Keesokan harinya aku bergegas ke sekolah. Berharap temukan Dinda. tapi, aku salah. Hari ini tak ada Dinda, dan takkan pernah ada Dinda lagi yang perhatian padaku. Kabar yang sampai, mengatakan Dinda meninggal tadi malam, sakit jantungnya tak dapat di tolong.

Mataku semakin sembab. Aku di tinggal lagi oleh orang yang pernah sayang padaku. Kini, siapa lagi yang akan memberikan aku perhatian?

"Tadi malam Dinda sempat menelponku. Aku tak percaya kini dia telah pergi.
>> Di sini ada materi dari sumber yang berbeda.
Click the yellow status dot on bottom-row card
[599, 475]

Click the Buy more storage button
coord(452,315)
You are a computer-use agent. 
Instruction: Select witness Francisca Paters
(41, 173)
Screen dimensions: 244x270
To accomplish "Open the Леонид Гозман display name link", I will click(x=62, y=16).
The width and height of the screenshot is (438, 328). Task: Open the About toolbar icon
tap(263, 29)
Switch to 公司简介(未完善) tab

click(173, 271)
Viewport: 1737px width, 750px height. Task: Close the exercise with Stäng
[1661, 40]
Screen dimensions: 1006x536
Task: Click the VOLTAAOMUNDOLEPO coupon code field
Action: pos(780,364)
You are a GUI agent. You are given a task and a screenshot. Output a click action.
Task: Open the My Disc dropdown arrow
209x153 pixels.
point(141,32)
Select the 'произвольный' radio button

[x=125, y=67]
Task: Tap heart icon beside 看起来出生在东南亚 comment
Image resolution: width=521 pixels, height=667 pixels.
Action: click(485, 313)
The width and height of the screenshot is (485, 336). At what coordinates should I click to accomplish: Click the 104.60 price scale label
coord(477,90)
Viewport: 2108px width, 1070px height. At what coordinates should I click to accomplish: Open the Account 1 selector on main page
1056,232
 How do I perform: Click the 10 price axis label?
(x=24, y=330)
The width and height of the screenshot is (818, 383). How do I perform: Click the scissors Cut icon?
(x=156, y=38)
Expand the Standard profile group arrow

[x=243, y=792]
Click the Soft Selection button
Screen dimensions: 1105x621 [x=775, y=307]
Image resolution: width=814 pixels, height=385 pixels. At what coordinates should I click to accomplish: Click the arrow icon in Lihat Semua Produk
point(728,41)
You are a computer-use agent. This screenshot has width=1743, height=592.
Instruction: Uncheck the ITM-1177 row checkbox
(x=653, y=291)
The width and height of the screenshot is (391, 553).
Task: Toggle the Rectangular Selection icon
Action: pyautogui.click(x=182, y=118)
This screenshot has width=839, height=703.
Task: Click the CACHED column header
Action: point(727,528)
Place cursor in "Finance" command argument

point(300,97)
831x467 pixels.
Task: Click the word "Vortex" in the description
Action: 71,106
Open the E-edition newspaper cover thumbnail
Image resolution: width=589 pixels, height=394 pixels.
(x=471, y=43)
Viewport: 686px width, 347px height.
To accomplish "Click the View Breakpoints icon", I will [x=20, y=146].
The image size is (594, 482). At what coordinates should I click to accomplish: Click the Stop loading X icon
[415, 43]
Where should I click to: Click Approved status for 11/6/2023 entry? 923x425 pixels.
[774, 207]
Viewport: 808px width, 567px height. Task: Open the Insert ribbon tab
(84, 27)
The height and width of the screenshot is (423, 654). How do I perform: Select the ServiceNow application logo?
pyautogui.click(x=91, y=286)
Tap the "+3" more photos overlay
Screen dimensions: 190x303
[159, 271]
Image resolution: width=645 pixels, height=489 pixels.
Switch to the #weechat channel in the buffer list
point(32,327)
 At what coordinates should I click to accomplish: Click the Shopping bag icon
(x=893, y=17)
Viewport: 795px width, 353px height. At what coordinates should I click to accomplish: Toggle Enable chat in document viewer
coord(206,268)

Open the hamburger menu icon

Begitu cepat rasanya." Lagi-lagi aku hanya bisa menangis.

"Jam berapa dia menelponmu?" tanya Lauren, temanku.

" Sekitar jam 12 malam" jawabku

"Hah. Mana mungkin. Kamu mimpi ya.. Dinda itu meninggal jam 9. Makanya tidur itu baca doa, Ha.....ha ......”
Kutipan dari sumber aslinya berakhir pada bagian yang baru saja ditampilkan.